### Record list
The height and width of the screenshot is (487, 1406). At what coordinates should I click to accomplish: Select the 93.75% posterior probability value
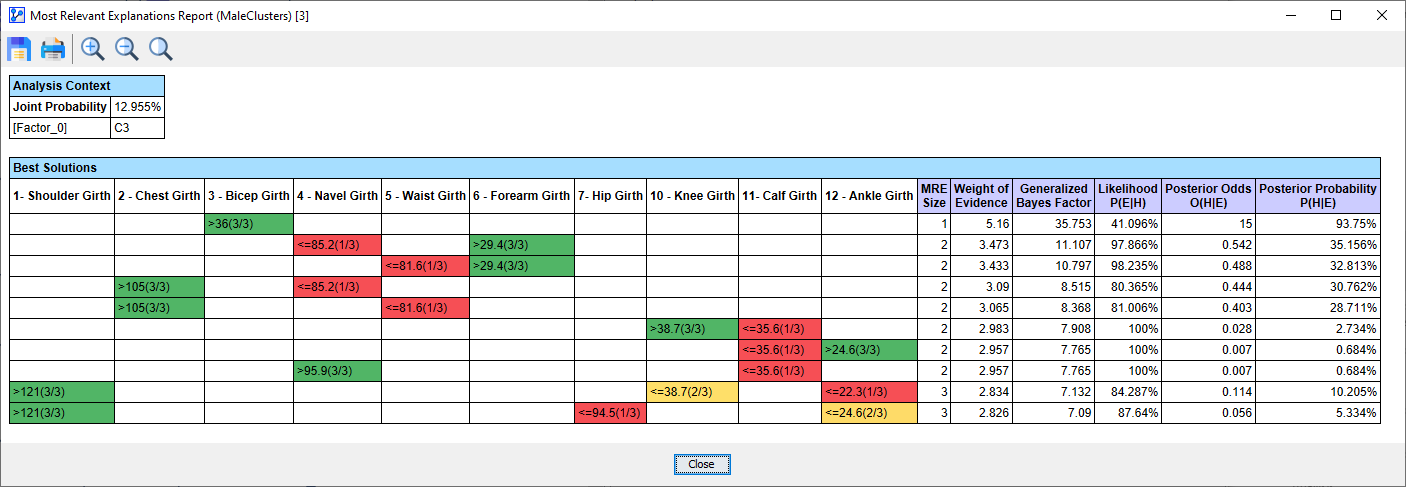tap(1317, 223)
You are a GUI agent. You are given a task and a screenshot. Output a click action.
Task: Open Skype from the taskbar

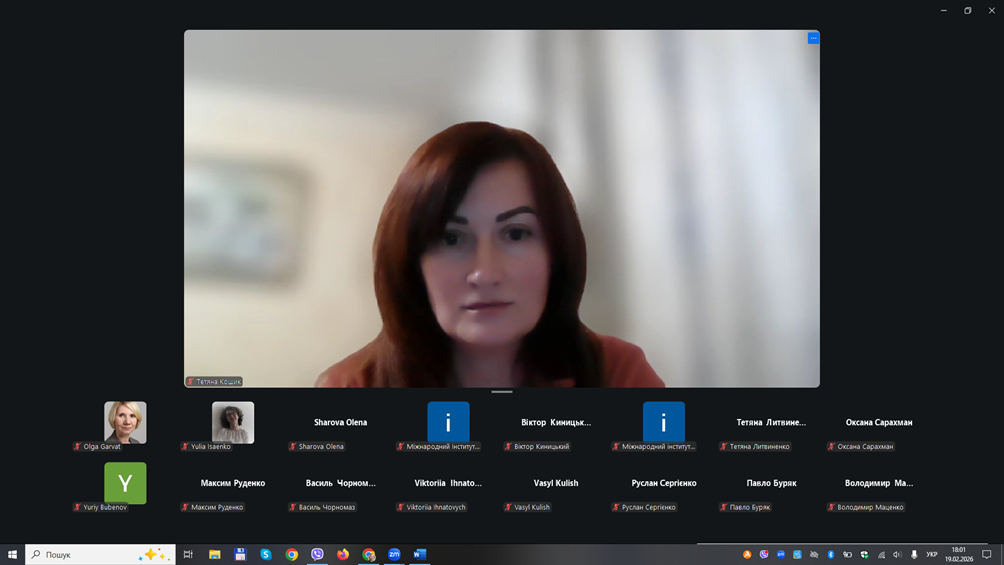(x=266, y=554)
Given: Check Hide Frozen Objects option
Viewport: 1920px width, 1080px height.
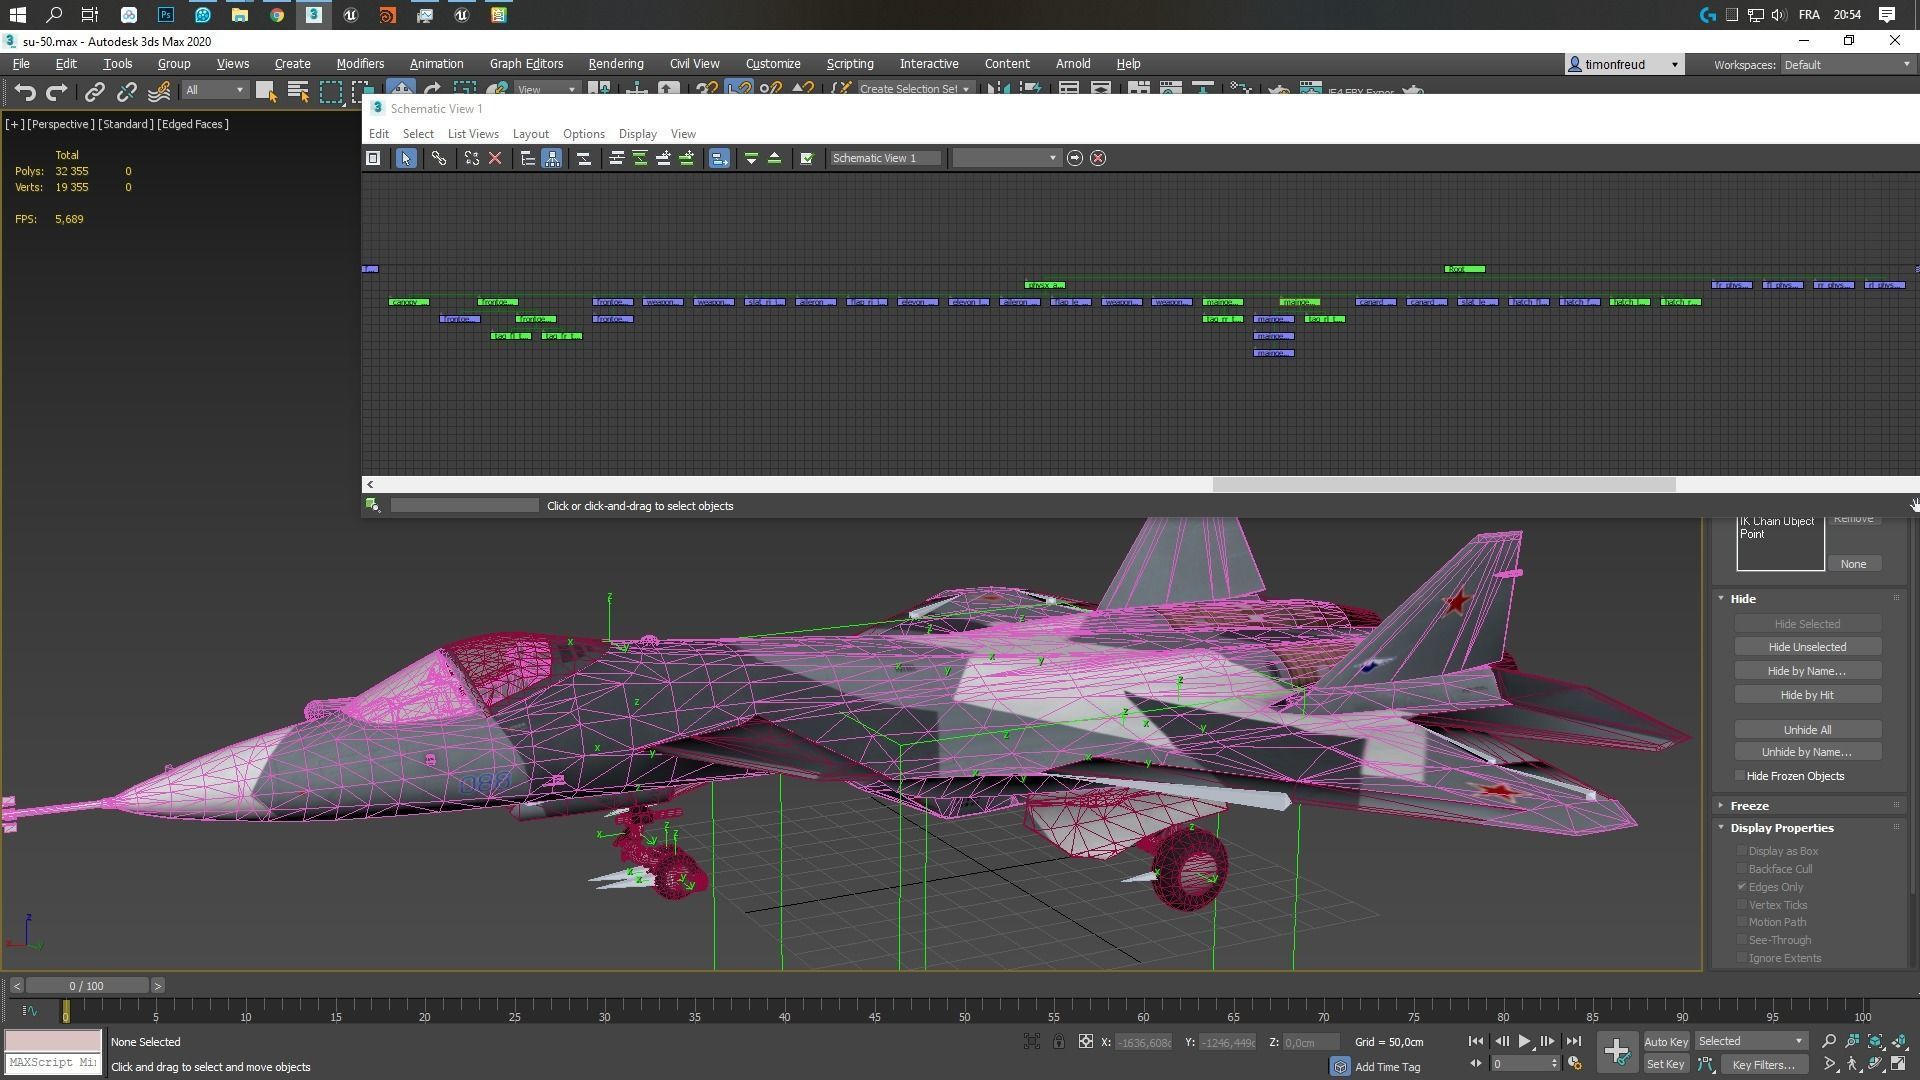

### Task objective
Identify every line in the data above that contains the word "width", and reproduce each such line in full.

### Solution
The height and width of the screenshot is (487, 1406). At what coordinates should I click to accomplish: Select the 93.75% posterior probability value
Viewport: 1920px width, 1080px height.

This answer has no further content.